---- INPUT DATA

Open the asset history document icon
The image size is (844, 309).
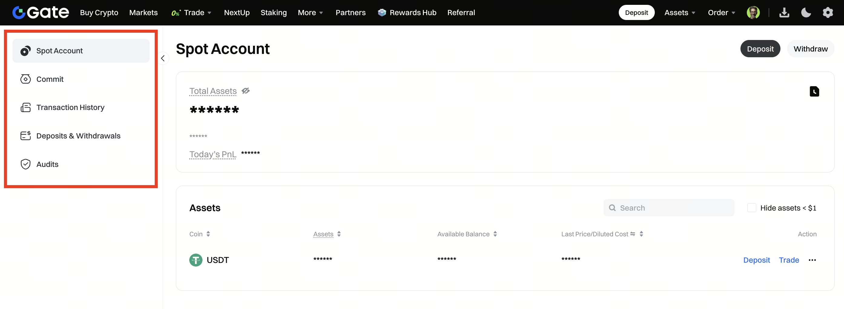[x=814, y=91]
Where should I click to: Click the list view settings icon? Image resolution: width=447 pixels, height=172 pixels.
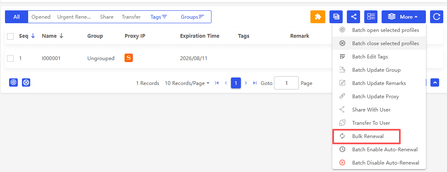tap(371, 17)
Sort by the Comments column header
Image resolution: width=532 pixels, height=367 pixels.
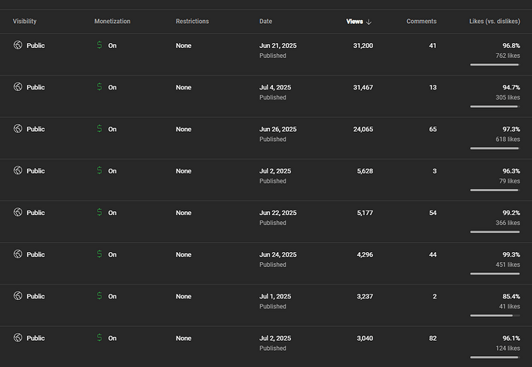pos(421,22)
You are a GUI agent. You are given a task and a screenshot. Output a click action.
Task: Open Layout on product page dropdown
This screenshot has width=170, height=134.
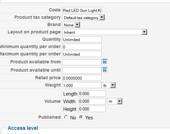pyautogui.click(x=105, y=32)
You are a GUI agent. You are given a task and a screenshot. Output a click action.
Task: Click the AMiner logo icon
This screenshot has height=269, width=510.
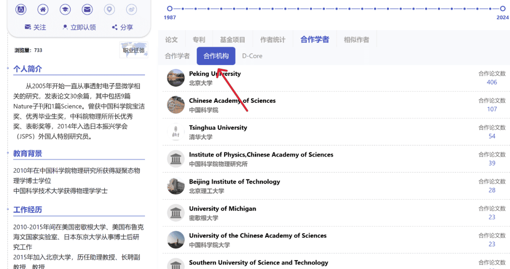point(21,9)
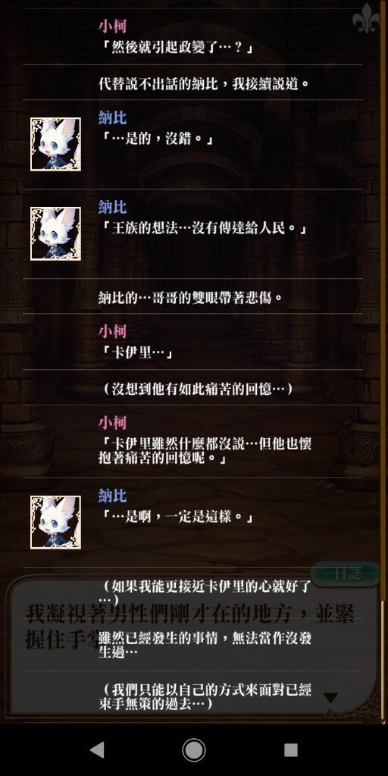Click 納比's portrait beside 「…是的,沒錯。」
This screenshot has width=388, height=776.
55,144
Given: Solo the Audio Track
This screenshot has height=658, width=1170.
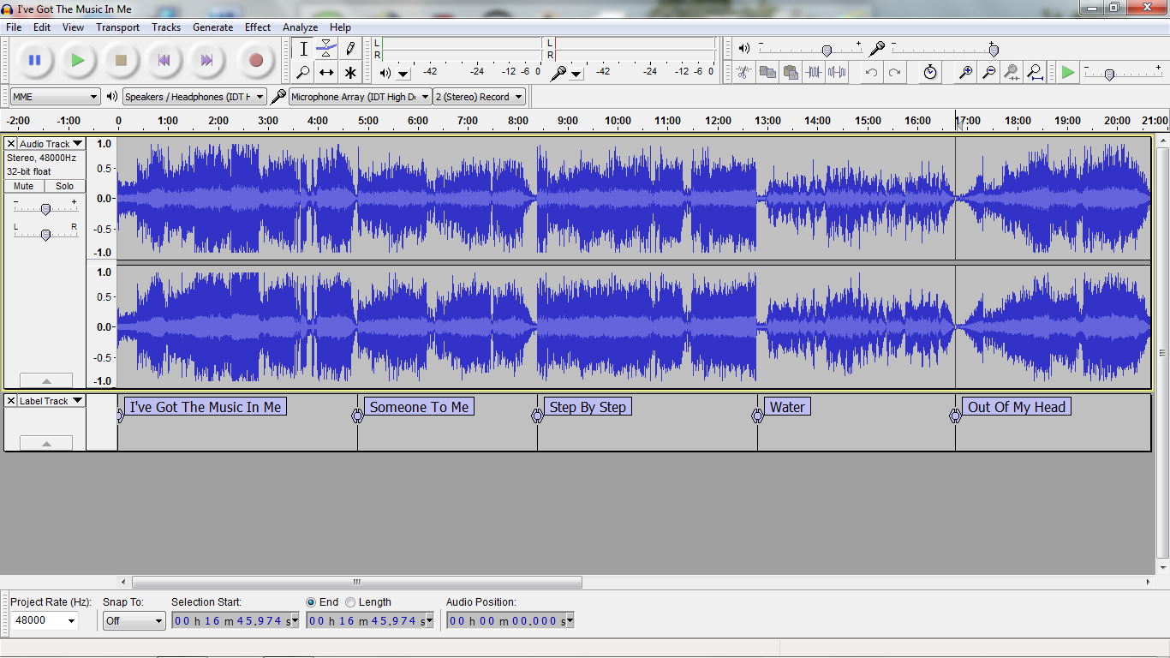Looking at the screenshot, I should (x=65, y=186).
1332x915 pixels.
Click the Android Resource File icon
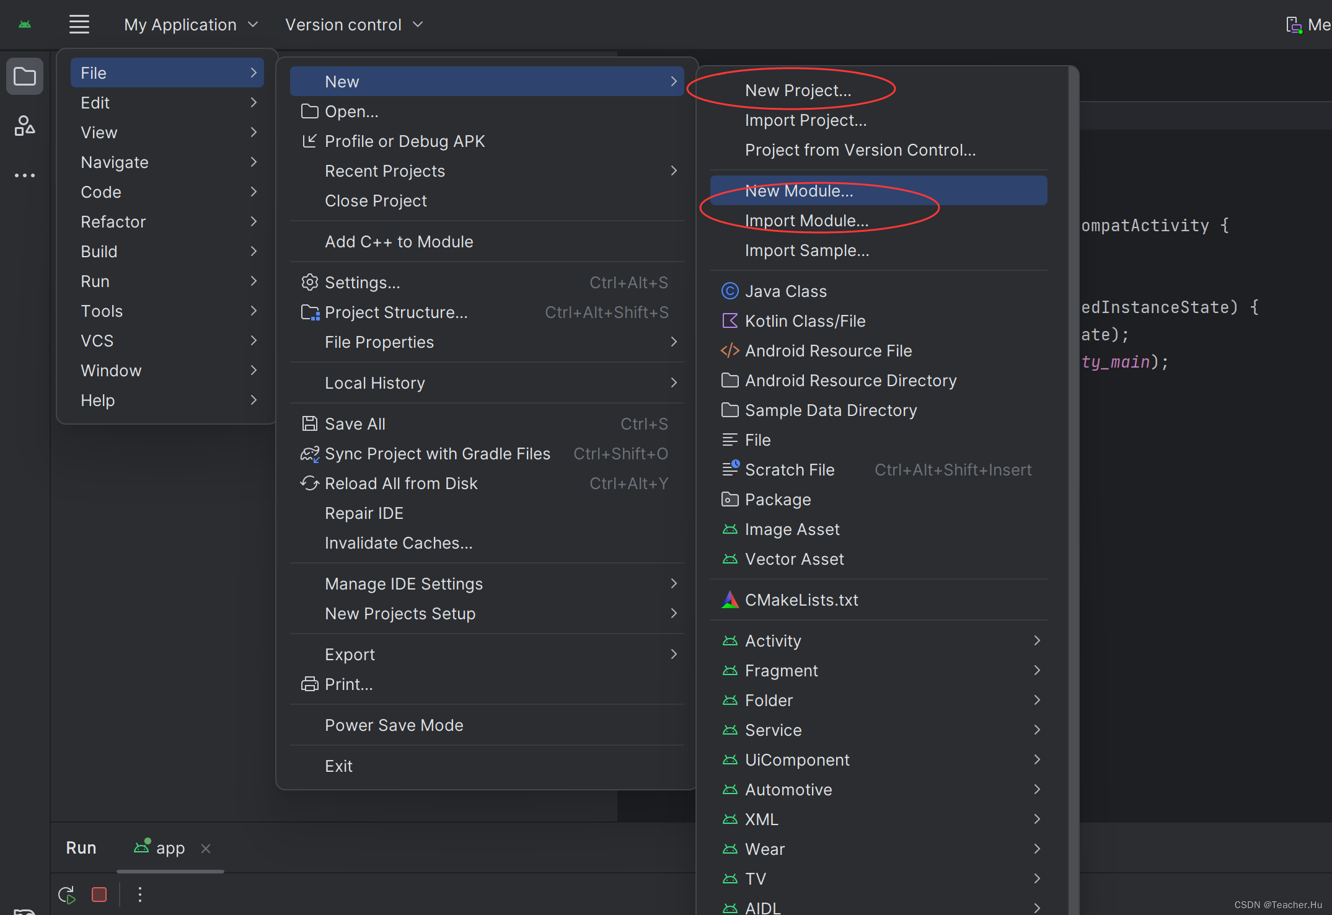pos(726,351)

--------

> [PROBLEM REQUIREMENTS] Look through the data above. Find each line with the string "Open" and copy it.

> [EXERCISE OUTPUT]
Open the asset history document icon
Task: Open Layout on product page dropdown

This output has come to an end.